With the recast of the Drinking Water Directive, ECHA has been given a task to compile and manage an EU positive list of chemicals that can be safely used in materials that come into contact with drinking water. The first positive list is expected to cover around 1500 chemicals and will be adopted by the European Commission by 2024.
As the first EU positive list will be based on the existing lists in the Member States, a review programme will be introduced through which the Agency will reassess all substances on the list within 15 years from its publication. ECHA will prioritise substances for the systematic review and recommend expiry dates for them. Each approved substance will be authorised for use for a limited period of time. The timing of the reviews will be based on the hazardous properties of the substances as well as the quality of and how up to date underlying risk assessments are.

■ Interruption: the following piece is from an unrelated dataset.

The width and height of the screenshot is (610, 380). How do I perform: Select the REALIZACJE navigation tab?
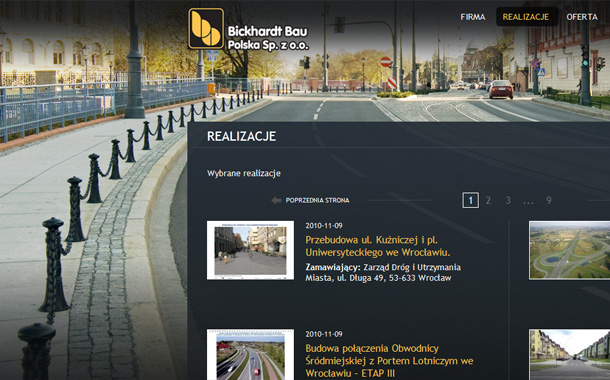[526, 17]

How will the list be managed?
Companies will need to submit a review application to ECHA if they want to keep their substances on the positive list. Companies will also need to submit an application if they want to add new substances to the list. Member States can also submit dossiers to ECHA to remove substances from the list or to update entries – for example, when a concentration limit for a substance in drinking water changes. ECHA will assess applications and dossiers and its Committee for Risk Assessment will form its opinion for further decision making by the Commission.
Bjorn Hansen, ECHA’s Executive Director says: "We will assess substances used in materials to produce, for example, water pipes and taps, and look forward to working to help improving the quality of drinking water throughout Europe. Hereby, we can rely on our expertise in risk assessment, achieve efficiencies and ensure consistency across different pieces of chemicals legislation. Harmonising the assessment also ensures a level playing field for companies providing these materials across different European countries."
ECHA will support the Commission in developing information requirements for applicants and assessment methods. This work will be done in close collaboration with the European Food Safety Authority (EFSA) due to the close links with food contact materials.
The provisional agreement on the recast of the Drinking Water Directive was reached on 18 December 2019 and is still subject to formal approval by the European Parliament and the Council. Following approval, the Directive will be published in the EU’s Official Journal and enter into force 20 days later.